Juiz do TRT-5 decide que contribuição sindical não pode ser suspensa

Mais uma decisão judicial, em segundo grau, determina o recolhimento da contribuição sindical. Na semana passada, o desembargador Renato Simões, do Tribunal Regional do Trabalho na Bahia (TRT-5), concedeu liminar obrigando uma empresa de mineração com sede em Tanhaçu, no extremo Sul da Bahia, a recolher a contribuição dos seus empregados.

A decisão ocorreu em Mandado de Segurança Coletivo, impetrado pelo Sindicato dos Mineradores de Brumado e Microrregião (Sindmine).
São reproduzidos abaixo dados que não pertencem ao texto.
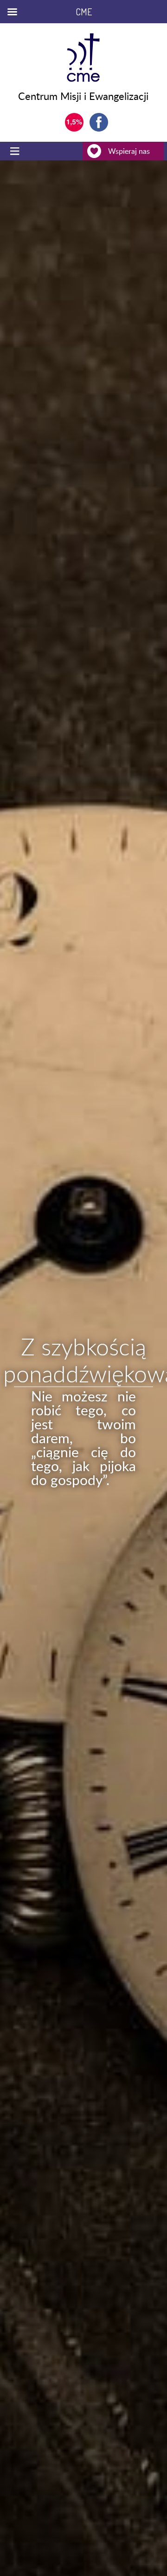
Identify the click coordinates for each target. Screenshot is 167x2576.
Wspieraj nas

Com a liminar, inédita na Bahia, as manifestações da Justiça em favor do desconto obrigatório das contribuições, que dão sustentação financeira aos Sindicatos, chegam a 115 em todo o País – conforme levantamento da Central dos Sindicatos Brasileiros (http://pobr.com.br/rt/).

De acordo com o Diap (Departamento Intersindical de Assessoria Parlamentar), em menos de um mês, o número de decisões contrárias à reforma trabalhista subiu mais de 60%, mostrando que a Lei 13.467/17 tem sido ampla e maciçamente questionada nos tribunais, das varas trabalhistas ao Supremo Tribunal Federal (STF).

Em seu despacho, apontando vasta doutrina e jurisprudência, Renato Simões assinalou que a contribuição sindical tem previsão constitucional e natureza jurídica de tributo, por isso, sua aplicabilidade não poderia ser extinta por lei ordinária. Pelo contrário, somente lei complementar poderia modificar a sua arrecadação.

O desembargador ressaltou, ainda, a impossibilidade de existência de tributo facultativo, contaminando a constitucionalidade da nova regra.

Multa – O Sindicato recorreu ao segundo grau após ter pedido de liminar no mesmo sentido negado pela Vara do Trabalho de Brumado. O magistrado fixou multa diária pelo descumprimento, no valor de R$ 1 mil até o limite de R$ 30 mil, revertida em prol do Sindmine.